Brooke Orr, the protagonist of Rumaan Alam’s captivating recent novel, Entitlement, lands what she thinks is a great new job as a program officer at a big New York philanthropic foundation. The book is about money and morality in general—but also about power and how people perceive or misperceive it, purposefully or not. While the foundation in Alam’s plot, the Asher and Carol Jaffee Foundation, is gauzily liberal, he doesn’t really “impose” any ideological template on Entitlement.

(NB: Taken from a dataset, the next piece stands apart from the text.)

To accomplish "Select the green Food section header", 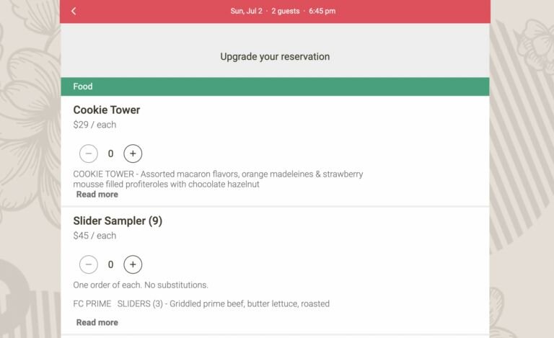I will 275,86.
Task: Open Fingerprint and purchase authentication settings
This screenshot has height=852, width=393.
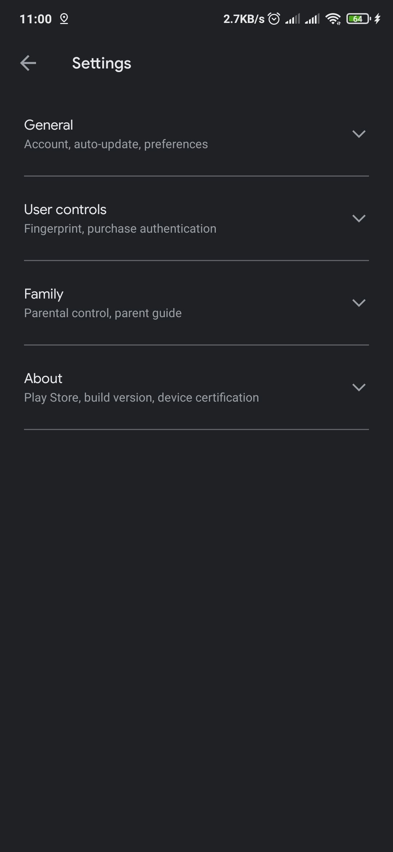Action: click(x=120, y=228)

Instead, the author offers insights into the effects of money and power on the professionals who work in establishment philanthropy, which is almost monoculturally progressive. 

As those of us in this world know all too well, the baleful effects are difficult to overcome by even well-intentioned individuals; often, they end up only perpetuating the corruption and monoculture.

Judging by my experience on the program staff of Milwaukee’s conservative Lynde and Harry Bradley Foundation, its observations about how program officers are perceived could easily apply just as much to conservative philanthropy. Indeed, Alam’s details evince an in-the-know familiarity with the “trade”: the hurriedly developed staff “expertise” in a subject newly determined to be part of the foundation’s mission; the just-below-the-surface chafing at the power differential at play in discussions between staff and grant applicants; the grant-amount expectations raised and dashed.

Entitlement can improve our understanding of how what conservatives used to call the New Class, now called the “managerial elite” or something similar, became and remains the way it is. Alam’s novel has empathy for members of this class, as represented by Brooke Orr, even as it is also sharply critical of them. Brooke is a 33-year-old black woman who was adopted and raised by a single white mother, a lawyer who runs an organization dedicated to abortion rights. After graduating from Vassar, Brooke became a teacher but fared poorly and was soon dismissed. In Big Philanthropy’s unique labor market, she secured a position on the program staff of the Jaffee Foundation.